For a few years now I’ve had a small project in mind. I wanted to make a game where you’re on a host computer and need to work out the story by navigating around the filesystem and using Linux applications. Finally this year I started experimenting with a story and came up with the first tiny and short demo for Outpost 73. You can play it in it’s current form via a web browser.
Setting
You’re a new digital forensics intern at ScorpInc in 1991 and you’ve been tasked with working out why remote outpost #73 has stopped reporting in. Thankfully you have access to one user’s account due to their lax password use (seriously, “password”? they’ll be sanctioned for that in this life or the next) and you need to read emails and files and jump between users as you discover passwords and hints. It’s a pretty short demo and if you’re reading Hiro’s emails then you’re probably done. ;) For those not familiar with Linux (or any *nix terminal) or wanting a bit of an experience of the game and fictional(?) world it exists in, I’d recommend following the tutorial.
Challenge #1: Tutorial
How do you teach people how to use the Linux (or the Scorpion Systems 6000 Series Operating System) terminal while they’re already in the terminal? I thought the easiest and lowest tech way around this was to modify the motd
or Message Of The Day, a customisable message that shows when you log in to a Linux terminal. There I informed users to simply type a particular command and then press Enter.
That command was cat
followed by the path of a text file I’d already pre-placed on the system. That text file describes what the user did and the command they used and then leads them to run more commands. These commands tell them to look in a directory (ls
) and then try and cat
out the next tutorial text file to the standard output. Using this system, we also get them to explore cd
and provide optional tutorials about using the system’s mail client (alpine
). In this way I didn’t need to actually write any code, just throw a bunch of files into the user’s home directory and let them discover that magic themselves.
With the exception of the email client, I wanted to avoid using any custom applications such as choosing particular editors. This way users can learn some pure command-line-fu.

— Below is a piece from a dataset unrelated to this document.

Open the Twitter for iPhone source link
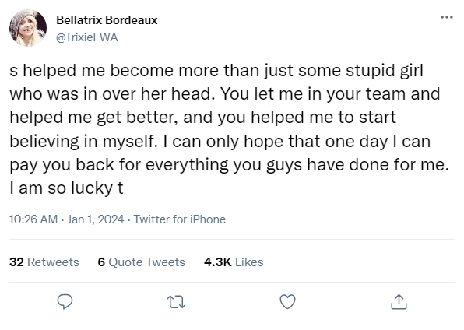 click(x=180, y=219)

Challenge #2: Story Content
This one was pretty easy really. I just set up all the users I wanted on a Linux virtual machine and then got them to send a bunch of emails to each other. This way it’d populate the /var/mail/USER
files and include all the necessary email headers to be recognised by the mail client on the system if I just dropped them in there on a fresh install. Of course, I had to manually edit all the dates to match the right time period and also remove a lot of extraneous emails (all the in-between replies). My biggest regret is accidentally wiping the sent items, maybe I’ll redo them in a future version.
For IRC logs I set up an IRC server on my virtual machine and used irssi
to join from multiple users and save logs. These were then kept as well to be dropped in home directories on a fresh install.
Challenge #3: A Fresh Install For Each Player
The very first play test by someone else was done on a DigitalOcean droplet I set up for that purpose. They were pretty happy with the experience and seemed interested that it was a fully fledged operating system they were playing around with that they could modify (such as send new emails or edit files). While it meant the game wasn’t an on rails experience or a subset of functionality provided by an OS, it did present a challenge: people could mess with the files/emails/system and ruin the experience for others!
I wanted a way to solve this and so I Dockerised my application into a single container containing everything needed to play the game, including an SSH agent. Of course, this limited the game to only people who had experience in installing and running Docker and the willingness to run everything just to play my demo.
So I overcame this with the hackiest hack hack that ever hacked. I created a host virtual machine on Digital Ocean and then created the user to which people would connect. I then modified /etc/ssh/sshd_config
to match against that user and added ForceCommand /home/user/hijack-ssh.sh
.
What does hijack-ssh.sh
do?
TIMESTAMP=$(date +%s)
sudo docker run -d -P --name lm$TIMESTAMP lostmachine:dev
PORT=$(sudo docker port lm$TIMESTAMP 22 | sed -n 's/^0.0.0.0\:\(.*\)/\1/p')
ssh rob@localhost -p $PORT
We store the users current Unix timestamp and then spin up a new Docker container named after that timestamp. We then get the SSH port of that Docker container and start an SSH connection to it!
Now the user is required to type in Rob’s password (thankfully it’s just “password”) and they’ll be automatically dropped into the game. Since hijack-ssh.sh
doesn’t end by dropping the user to a prompt, when they exit out of the inner SSH session they’ll be automatically booted off the host server.
Challenge #4: Web users
For the last challenge, I wanted to be open up my game to anyone on a web browser, not just people who knew SSH. So I used SSHy to create a web SSH session that connects to a web socket and forwards the connection to the SSH server. I also put a little explanatory page to give some game background and after some feedback.
What’s Next?
I want to work more on this, I want to develop the story and add more content. I want to make it more complex as well, forcing users to learn about hidden files, maybe network shares, have interactive IRC bots and so on. From the infrastructure side I’d like to have users sessions remembered, which means I need both an accounts system and a way of saving and storing the containers between plays. We’ll see though, watch this space.